This recipe focuses on the nginx configuration. You may be more familiar with other tools, such as the Apache web server and mod_proxy. In this case, you can, of course, use these to achieve a similar setup.
If you would rather not rely on Let's Encrypt and prefer using another Certification Authority (CA), you can use the following process:
- Install openssl:
$ sudo apt-get install openssl
- Generate the key for your server:
$ mkdir ~/sslkey $ openssl genrsa -out ~/sslkey/server.key 2048
- Generate a signing request:
$ openssl req -new -key ~/sslkey/server.key
-out ~/sslkey/server.csr
- The preceding command will ask you a series of questions about your company and your Odoo server's URL. Don't get these wrong, or your certificate will be unusable.

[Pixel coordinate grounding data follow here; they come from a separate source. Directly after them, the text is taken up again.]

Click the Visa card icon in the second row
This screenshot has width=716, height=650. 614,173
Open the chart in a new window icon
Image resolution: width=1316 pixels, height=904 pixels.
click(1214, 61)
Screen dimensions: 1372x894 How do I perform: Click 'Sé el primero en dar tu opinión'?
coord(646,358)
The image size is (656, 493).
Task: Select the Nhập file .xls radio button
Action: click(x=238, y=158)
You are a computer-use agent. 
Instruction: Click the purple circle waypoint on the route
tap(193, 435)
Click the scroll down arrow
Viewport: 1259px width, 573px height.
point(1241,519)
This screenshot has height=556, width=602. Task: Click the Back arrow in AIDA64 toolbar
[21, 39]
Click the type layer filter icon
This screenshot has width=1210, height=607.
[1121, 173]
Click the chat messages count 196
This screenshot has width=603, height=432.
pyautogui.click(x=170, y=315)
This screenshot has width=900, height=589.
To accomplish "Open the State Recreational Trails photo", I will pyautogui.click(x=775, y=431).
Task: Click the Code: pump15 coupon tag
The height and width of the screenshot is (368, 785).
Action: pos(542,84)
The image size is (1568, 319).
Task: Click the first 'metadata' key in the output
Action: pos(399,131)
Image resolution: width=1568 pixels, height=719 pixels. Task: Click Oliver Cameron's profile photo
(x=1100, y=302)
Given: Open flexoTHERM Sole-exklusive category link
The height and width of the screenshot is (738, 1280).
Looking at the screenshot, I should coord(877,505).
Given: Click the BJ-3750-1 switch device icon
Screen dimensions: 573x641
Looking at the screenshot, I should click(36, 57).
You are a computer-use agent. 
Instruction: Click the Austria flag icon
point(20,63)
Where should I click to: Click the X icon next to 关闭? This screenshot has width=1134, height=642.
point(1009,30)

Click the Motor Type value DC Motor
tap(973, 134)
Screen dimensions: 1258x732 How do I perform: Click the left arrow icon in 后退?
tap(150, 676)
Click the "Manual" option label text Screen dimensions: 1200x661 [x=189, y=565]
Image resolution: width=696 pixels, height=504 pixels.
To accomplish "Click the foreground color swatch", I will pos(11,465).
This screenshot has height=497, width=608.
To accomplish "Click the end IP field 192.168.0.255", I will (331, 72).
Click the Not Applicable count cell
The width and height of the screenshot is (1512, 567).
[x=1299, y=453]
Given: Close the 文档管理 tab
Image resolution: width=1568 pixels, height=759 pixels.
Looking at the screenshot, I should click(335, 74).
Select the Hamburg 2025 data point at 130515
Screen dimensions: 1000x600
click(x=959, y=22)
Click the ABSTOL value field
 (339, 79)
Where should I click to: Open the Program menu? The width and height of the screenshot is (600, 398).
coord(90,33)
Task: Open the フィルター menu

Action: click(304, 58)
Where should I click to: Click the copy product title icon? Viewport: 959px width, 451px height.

- You will be able to send the ~/sslkey/server.csr file to a Certification Authority (CA) of your choice. The CA will send you back a file called server.crt.
- You will need to store the file in the /etc/nginx/ssl/ directory, together with the server.key file generated in step two:
# mkdir -p /etc/nginx/ssl # chown www-data /etc/nginx/ssl # mv server.key server.crt /etc/nginx/ssl # chmod 710 /etc/nginx/ssl # chown root:www-data /etc/nginx/ssl/* # chmod 640 /etc/nginx/ssl/*
- Then, in the nginx /etc/nginx/sites-available/odoo-443 configuration file provided in the recipe, rewrite the ssl_certificate and ssl_certificate_key lines, as follows:
ssl_certificate /etc/nginx/ssl/server.crt; ssl_certificate_key /etc/nginx/ssl/server.key;
- Finally, restart nginx.